A distinção jurídica entre terrorismo e organização criminosa voltou a ser debatida após a possibilidade de os Estados Unidos classificarem facções brasileiras, como o PCC (Primeiro Comando da Capital) e o CV (Comando Vermelho), como entidades terroristas.
O governo Lula (PT) busca evitar essa medida, argumentando que ela representa um risco à soberania do Brasil. Embora o termo ‘terror’ seja frequentemente associado à violência urbana, a legislação brasileira possui critérios técnicos que diferenciam as duas categorias de crime, com base na motivação e na finalidade das ações.
De acordo com a Lei Antiterrorismo (Lei nº 13.260/2016), o terrorismo é caracterizado por atos praticados por razões de xenofobia, discriminação ou preconceito de raça, cor, etnia e religião, com o objetivo de provocar terror social ou generalizado, colocando em risco pessoas, patrimônios ou a paz pública.
Especialistas destacam que o terrorismo possui uma natureza ideológica ou política, utilizando ataques esporádicos para chamar a atenção para uma causa, sem a intenção de obter ganhos financeiros contínuos.

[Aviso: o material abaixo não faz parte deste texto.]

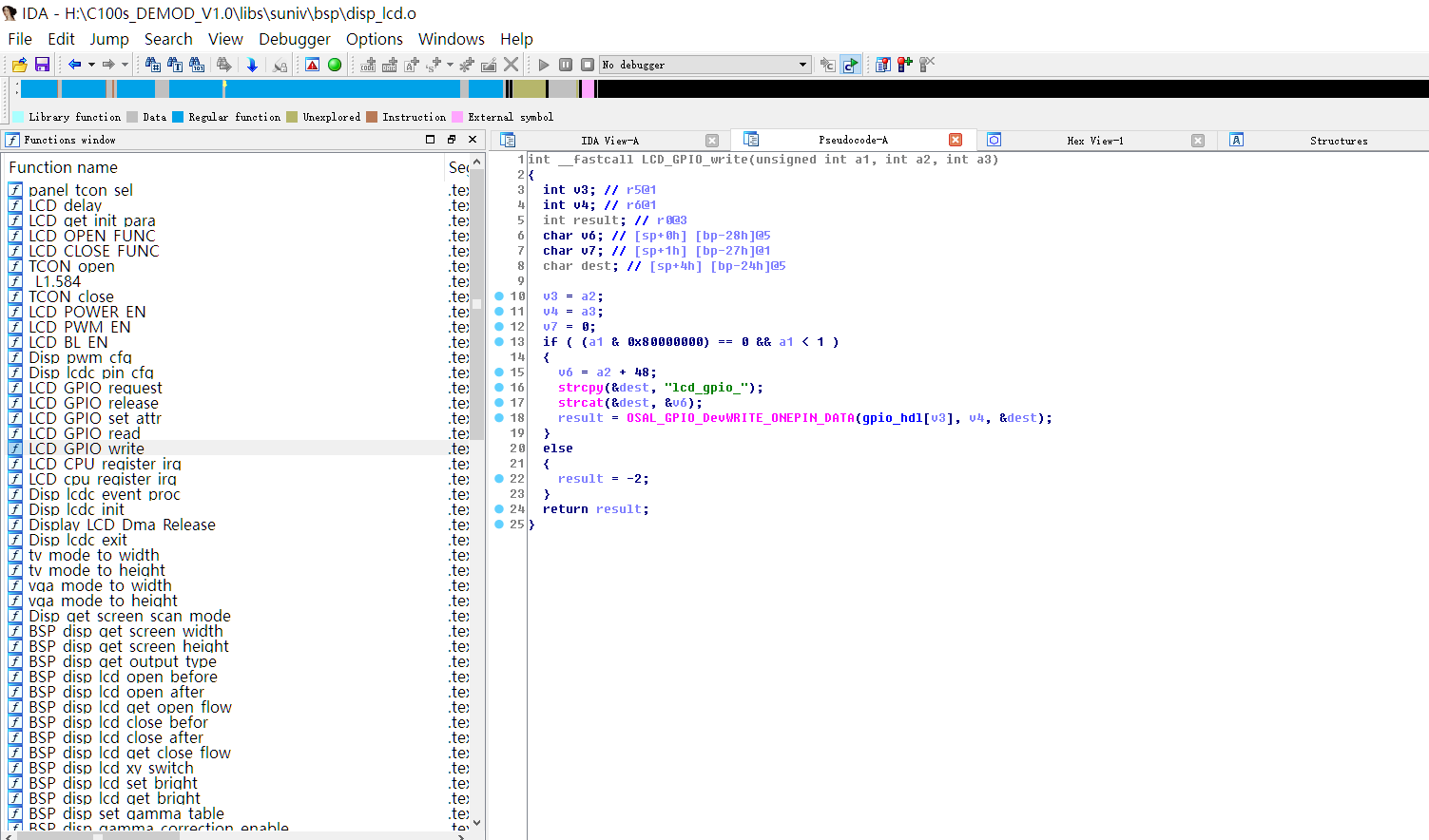
Task: Expand jump forward history dropdown arrow
Action: (125, 65)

Por outro lado, facções como o PCC e o CV são classificadas como organizações criminosas, pois suas atividades são voltadas principalmente para a obtenção de lucro, com foco em atividades ilícitas como tráfico de drogas e armas.

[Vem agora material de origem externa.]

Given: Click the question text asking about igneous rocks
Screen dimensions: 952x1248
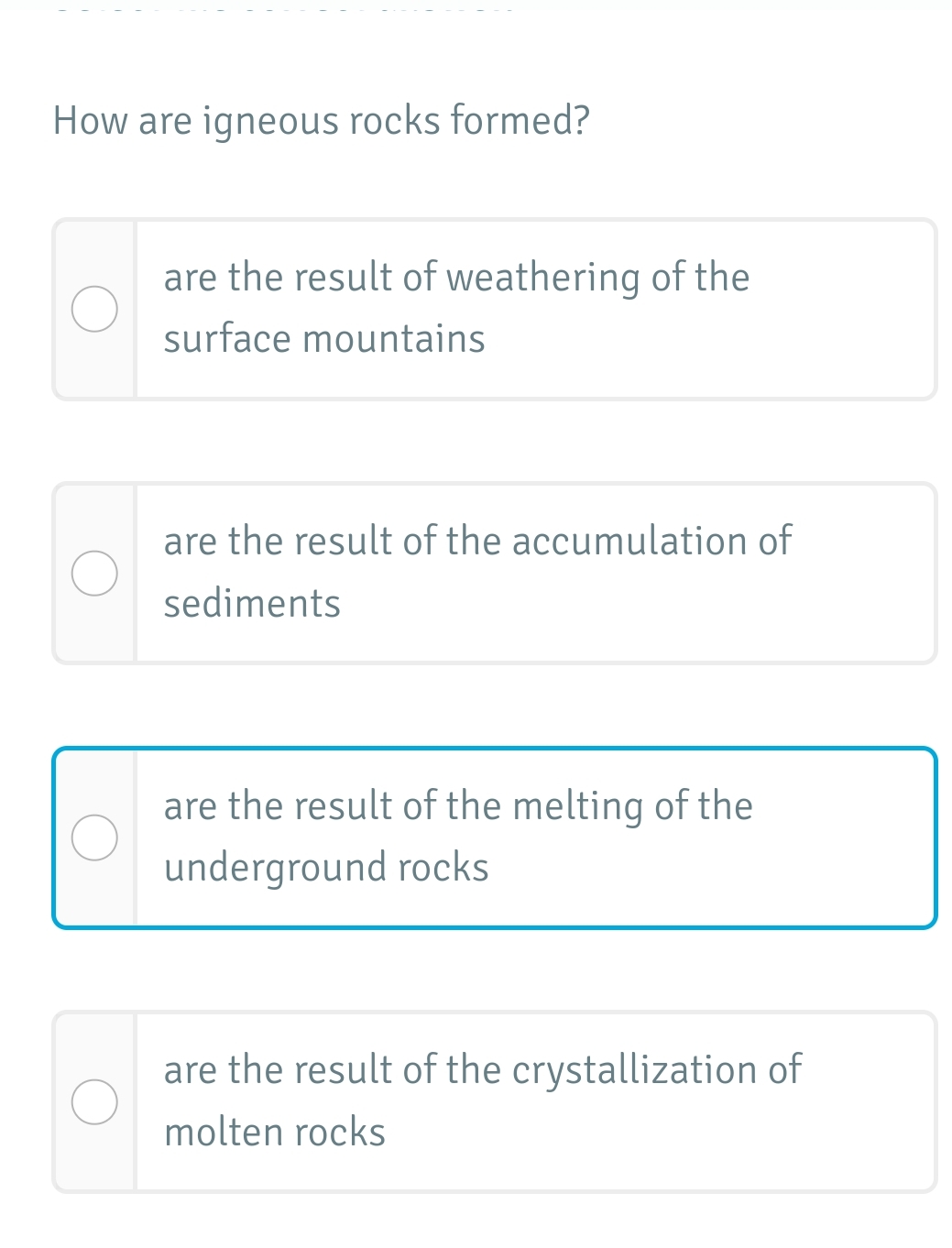Looking at the screenshot, I should tap(322, 119).
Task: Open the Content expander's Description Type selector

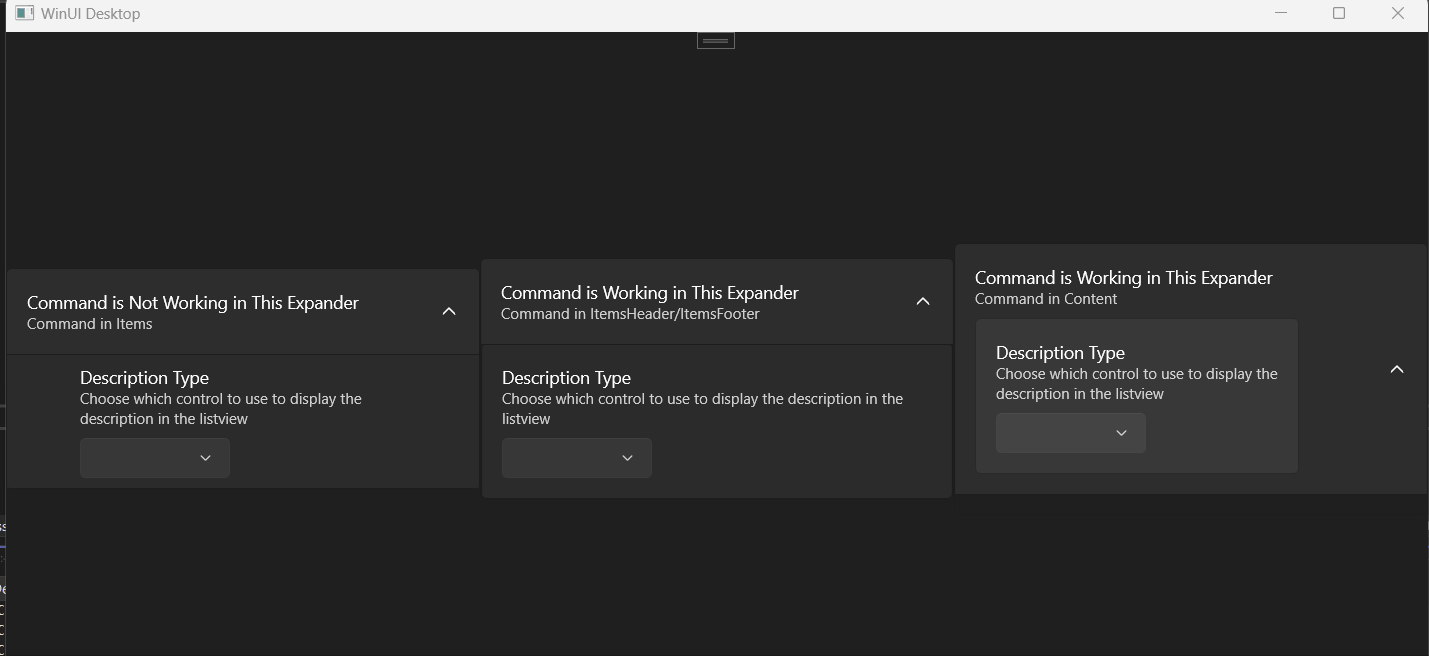Action: point(1070,433)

Esses grupos buscam o controle de territórios e presídios de forma permanente, infiltrando-se em negócios regulares para lavagem de dinheiro e cooptação de agentes públicos. Para o Ministério da Justiça e Segurança Pública, a falta de motivação religiosa ou de ódio impede, segundo a legislação atual, a classificação desses grupos como terroristas.